Pronounced tang, effervescent, refreshing

Activity

Continued acid production, flavor compounds develop

Secondary Fermentation (Optional)
Day 10-14
Bottle with flavorings for carbonation. Creates fizzy, flavored kombucha.

Sensory

Carbonation builds, flavors integrate

Activity

Yeast consumes added sugars, producing CO2 in sealed bottles

The Science of Kombucha

SCOBY Symbiosis

SCOBY stands for Symbiotic Culture Of Bacteria and Yeast. Multiple species of acetic acid bacteria and yeast work together. Bacteria produce cellulose (the SCOBY's body) and acetic acid. Yeast produces CO2 and small amounts of alcohol. This partnership creates kombucha's unique flavor profile.

Acid & Protection

The starter liquid's acidity (pH 2.5-3.5) is crucial for safety.
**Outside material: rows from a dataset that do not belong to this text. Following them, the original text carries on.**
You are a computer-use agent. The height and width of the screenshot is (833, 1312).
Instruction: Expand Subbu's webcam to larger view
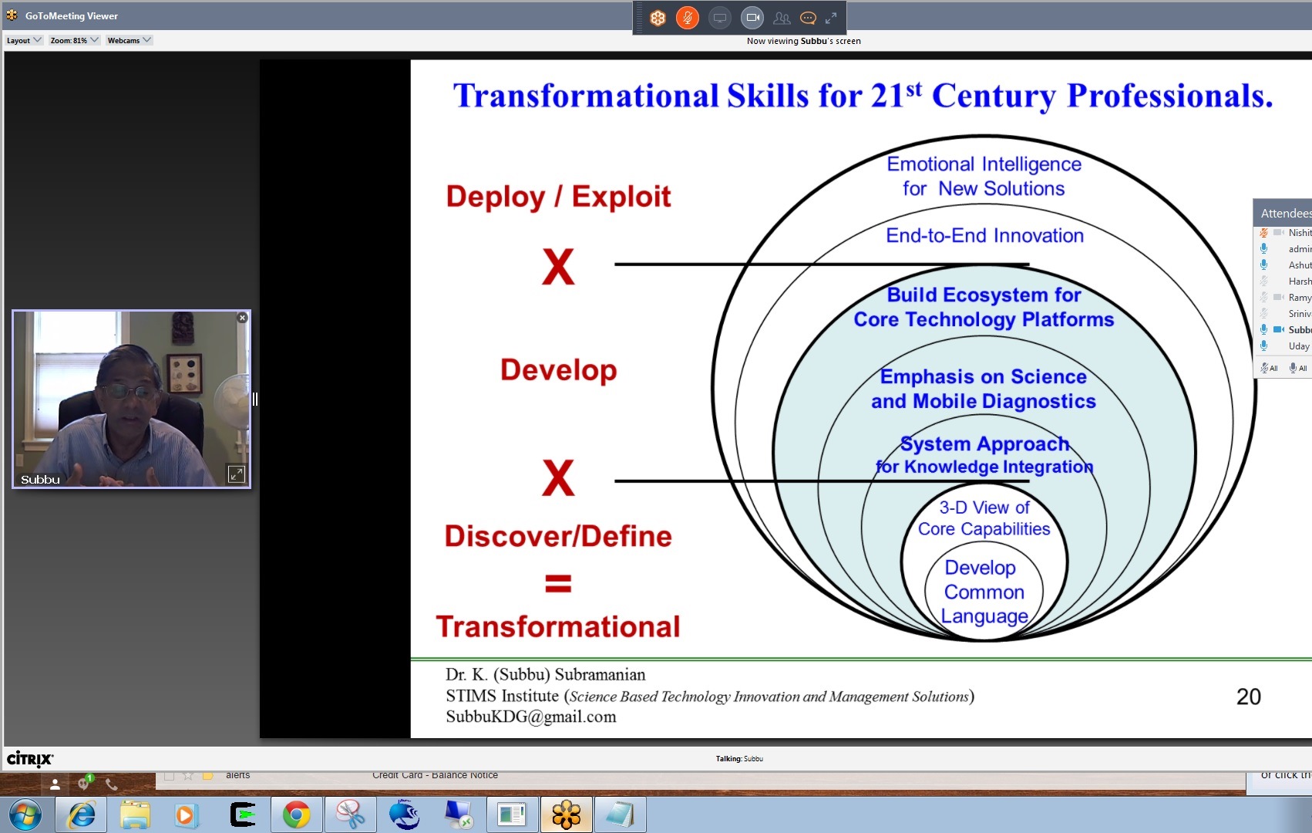[x=236, y=474]
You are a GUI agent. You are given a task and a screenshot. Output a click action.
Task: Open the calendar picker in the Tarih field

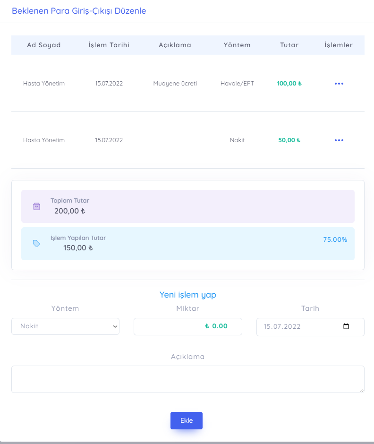(346, 326)
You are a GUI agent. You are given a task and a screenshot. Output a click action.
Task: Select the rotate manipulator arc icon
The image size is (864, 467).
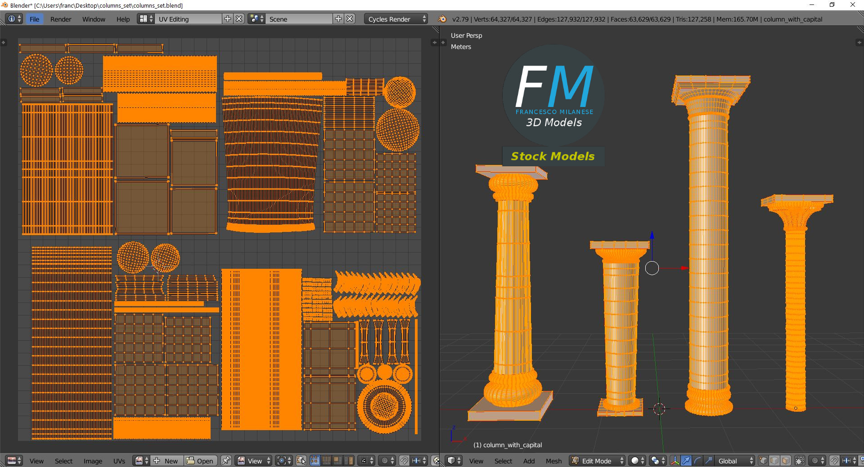click(698, 461)
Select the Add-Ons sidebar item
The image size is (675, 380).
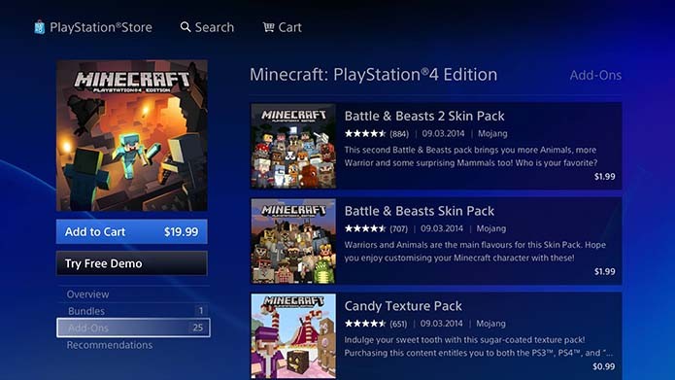[x=133, y=328]
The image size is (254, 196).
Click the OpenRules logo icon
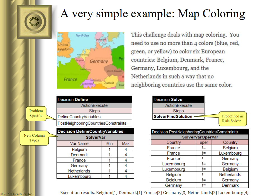point(34,22)
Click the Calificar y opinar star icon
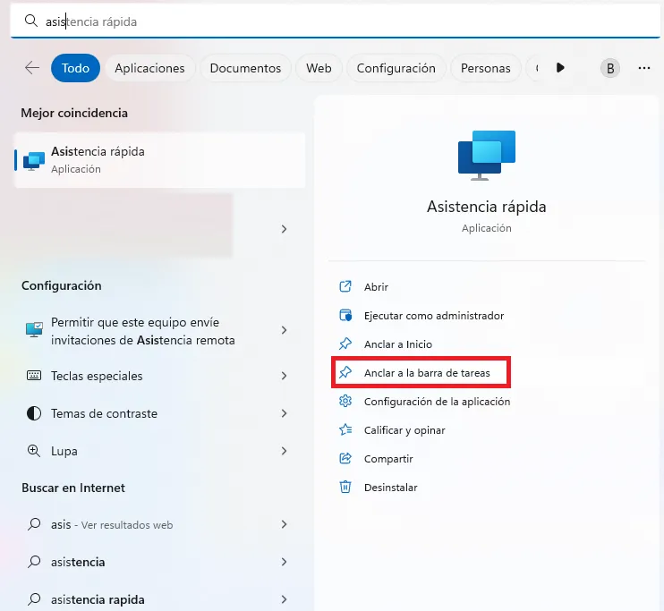 pos(345,430)
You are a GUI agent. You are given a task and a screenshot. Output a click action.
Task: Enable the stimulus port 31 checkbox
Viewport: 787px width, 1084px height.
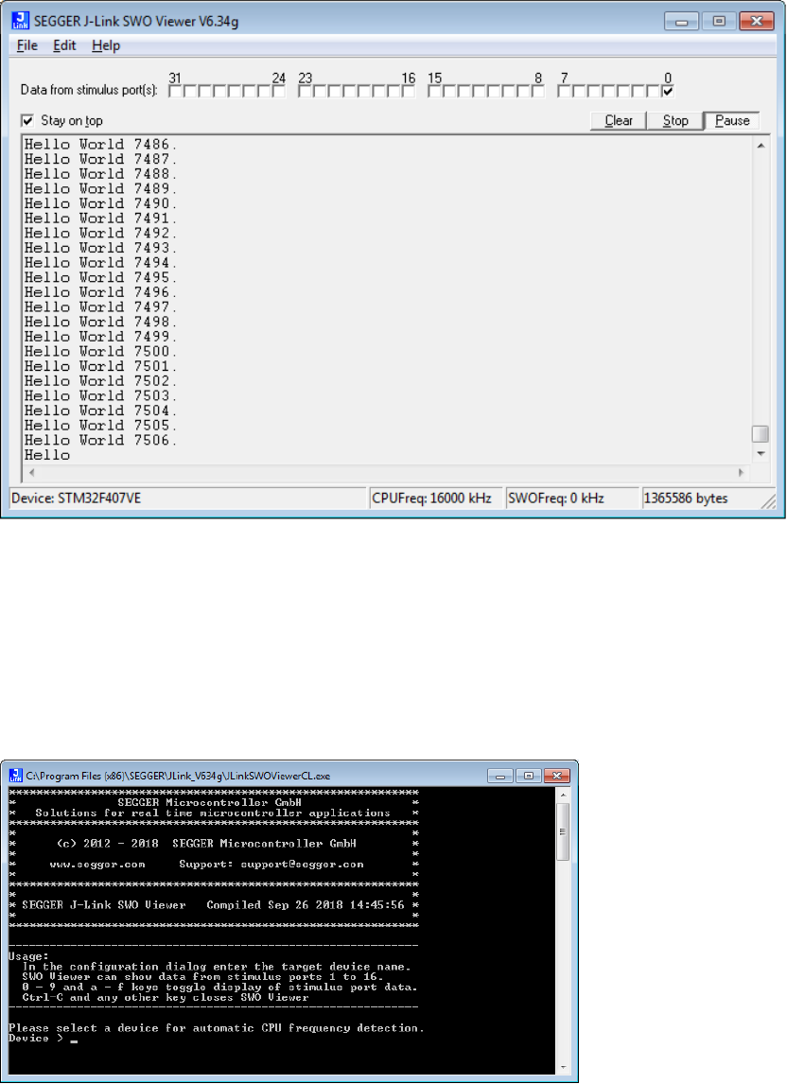(x=174, y=92)
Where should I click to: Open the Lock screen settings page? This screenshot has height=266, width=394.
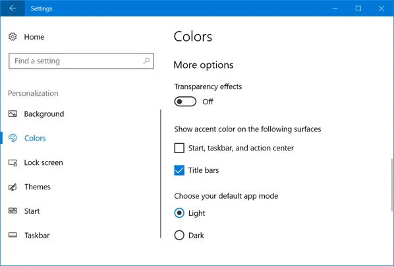(43, 162)
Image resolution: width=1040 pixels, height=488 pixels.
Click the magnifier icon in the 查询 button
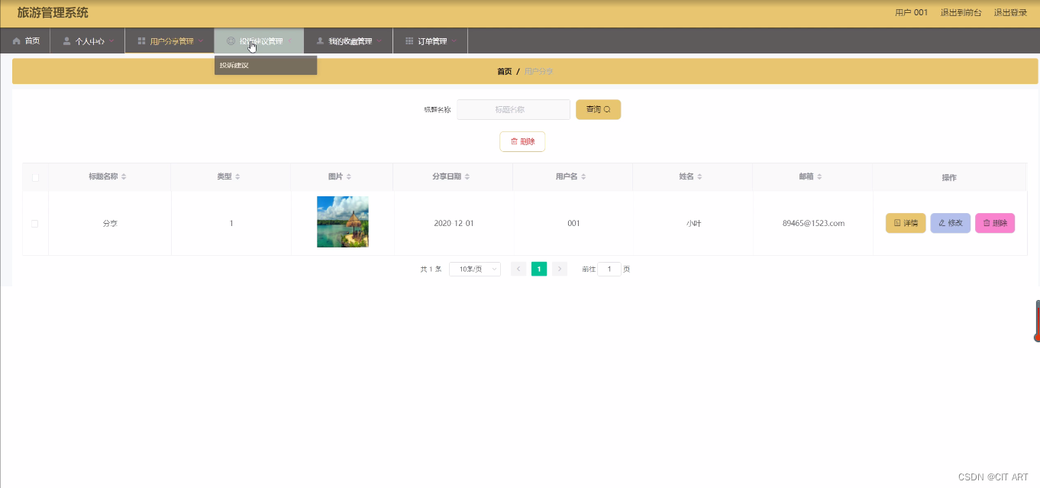609,109
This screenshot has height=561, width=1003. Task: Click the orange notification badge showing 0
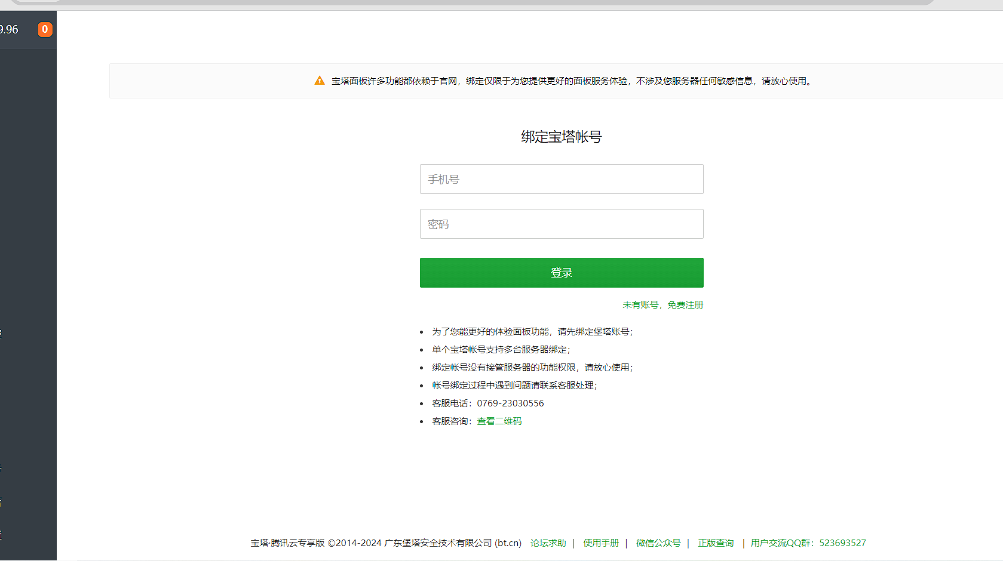pyautogui.click(x=45, y=29)
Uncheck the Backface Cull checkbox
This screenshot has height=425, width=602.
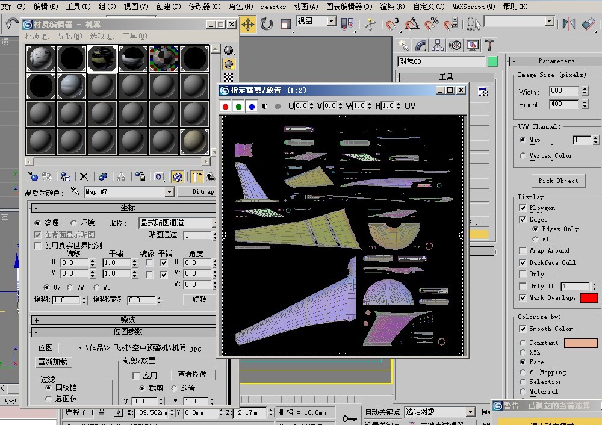tap(523, 262)
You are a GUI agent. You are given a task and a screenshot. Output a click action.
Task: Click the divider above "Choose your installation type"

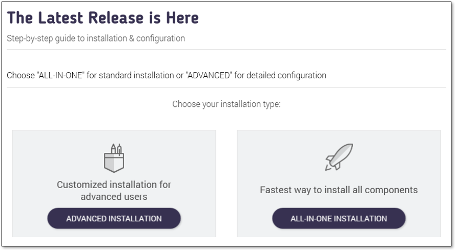226,87
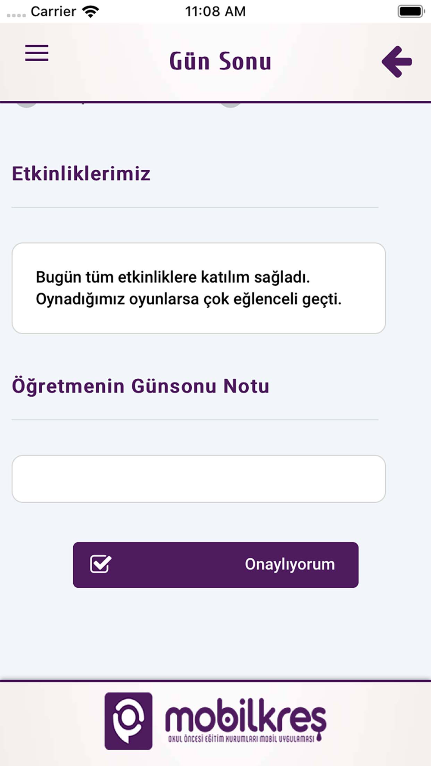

This acidic environment prevents harmful bacteria from growing while allowing beneficial kombucha microbes to thrive. Without enough starter, pH may be too high, allowing mold or pathogens.

Sugar Transformation

Yeast and bacteria consume simple sugars (sucrose, glucose, fructose) from white sugar. They produce gluconic acid, acetic acid, lactic acid, and CO2. This is why kombucha must start with real sugar - artificial sweeteners won't ferment.

Carbonation Chemistry

Primary fermentation produces mild carbonation in an open vessel as CO2 escapes. Secondary fermentation in sealed bottles traps CO2, creating pressure and fizz. Added sugars from fruit or juice fuel this second fermentation.